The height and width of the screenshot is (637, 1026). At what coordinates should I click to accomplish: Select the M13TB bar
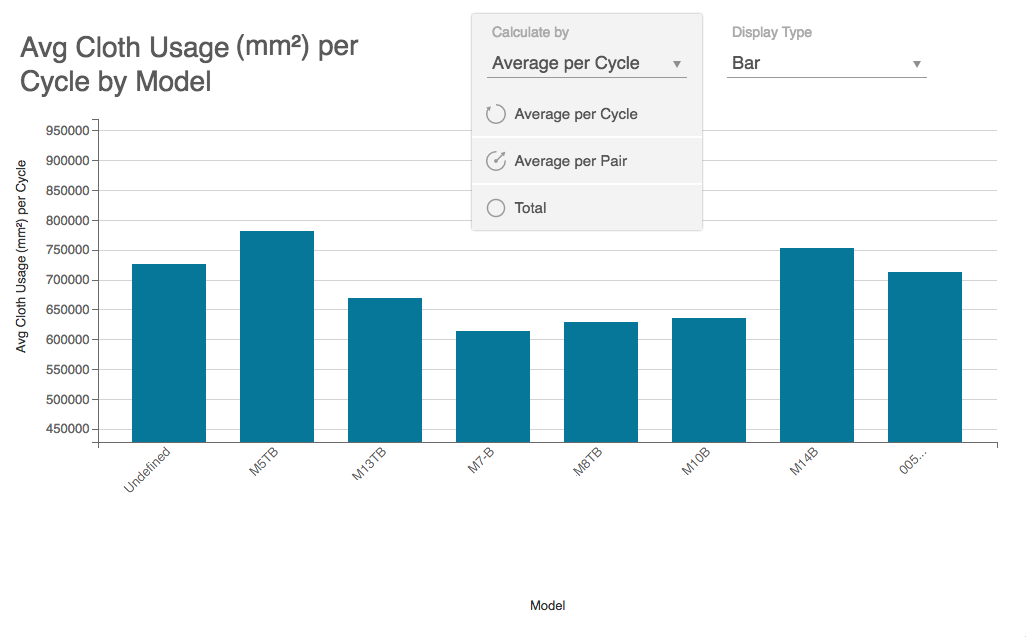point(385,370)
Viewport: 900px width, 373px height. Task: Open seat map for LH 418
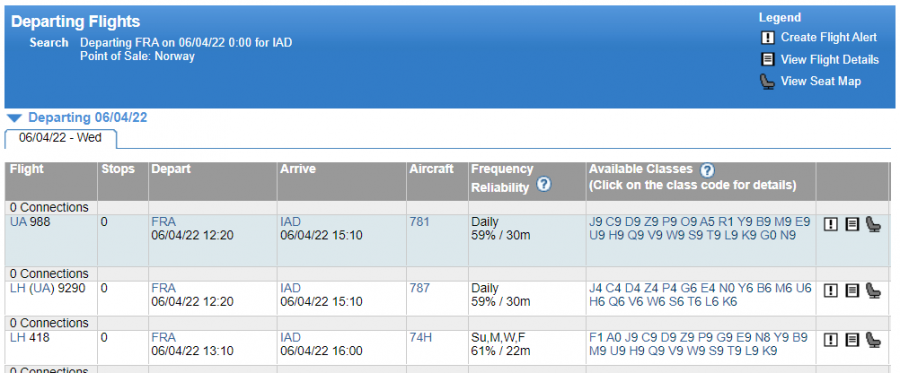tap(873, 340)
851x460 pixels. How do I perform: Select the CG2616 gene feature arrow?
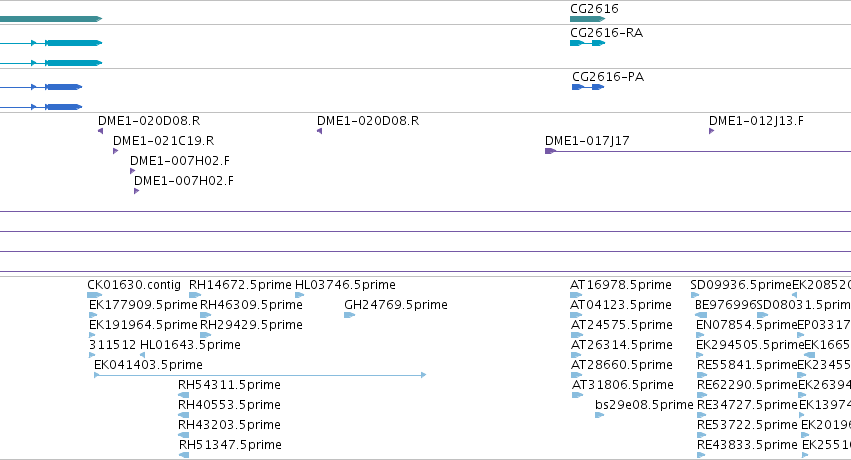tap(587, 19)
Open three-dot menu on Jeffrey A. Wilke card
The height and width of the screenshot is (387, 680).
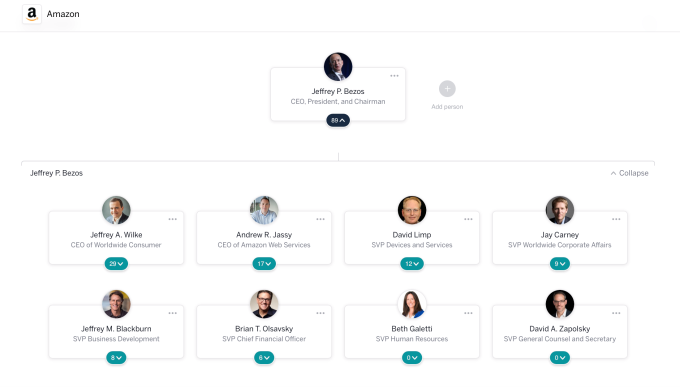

* * * * * * * * *

### Your instructions:
Without including the pictures, copy all of the data exactly.

### Result of this exercise:
The height and width of the screenshot is (637, 1026). At what coordinates should I click to accomplish: Select the M13TB bar
point(385,370)
Viewport: 900px width, 373px height. Task: Open seat map for LH 418
tap(873, 340)
851x460 pixels. How do I perform: Select the CG2616 gene feature arrow?
tap(587, 19)
Open three-dot menu on Jeffrey A. Wilke card
The height and width of the screenshot is (387, 680).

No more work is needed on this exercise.